Data organization and visualization on the TSCD web interface
All data have been organized into a set of relational MySQL tables. Customized Java and PHP scripts were used to construct the interface of database. The visualization page displays the coordinates of each circRNA.
The index page allows the user to easily query the information concerning TS circRNAs by chromosome, start and end site, junction read, conservation, genomic location, etc.
Web interface of TSCD.
- Users can view the comprehensive information as tissue category, circRNA ID, coordinates of backsplice sites, genomic locations, junction reads, strand information, genomic spanning length, gene annotation and MRE/RBP sites.
- More importantly, users can visualize the details of tissue-specific circRNA through the gene symbol link. Backsplices of circRNA are represented by arcs: a black arc for non-specific circRNAs, a red arc for tissue-specific circRNAs.

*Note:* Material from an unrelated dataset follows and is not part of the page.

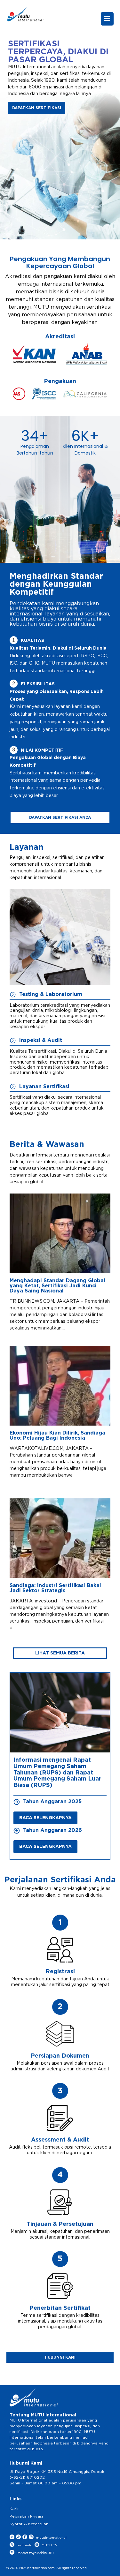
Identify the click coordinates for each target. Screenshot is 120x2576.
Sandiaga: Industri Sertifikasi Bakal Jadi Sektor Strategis (55, 1588)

- Annotated exons and introns of reference transcripts. If the reference genes have multiple transcripts, all transcripts are displayed. If the circRNA is generated from multiple genes, the exon structures of all related genes are displayed to better illustrate the biogenesis of circRNAs. TSCD provides the tables including all precise coordinates of each backsplice of circRNA across different tissues.

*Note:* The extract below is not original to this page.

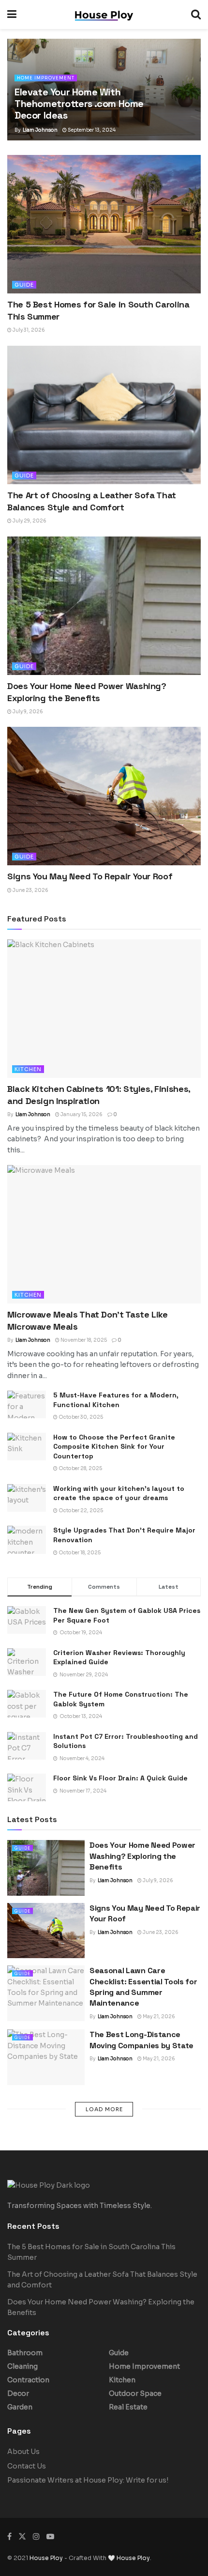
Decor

Exploring tissue-specific circRNAs with TSCD
TSCD offers several pages that are of benefit to the research community:
- The Browser-hg38|mm10 page which displays coordinates for each circRNA based on the latest genome version, including GRCH38 and mm10.
- The comparison page which allows users to compare circRNAs among different tissues.
- The download page which allows users to batch download tissue-specific circRNAs from all tissues and the customized Perl script to identify the tissue-specific circRNAs from their own RNA-seq data.
(Xia et al., 2016) Comprehensive characterization of tissue-specific circular RNAs in the human and mouse genomes. Brief Bioinform.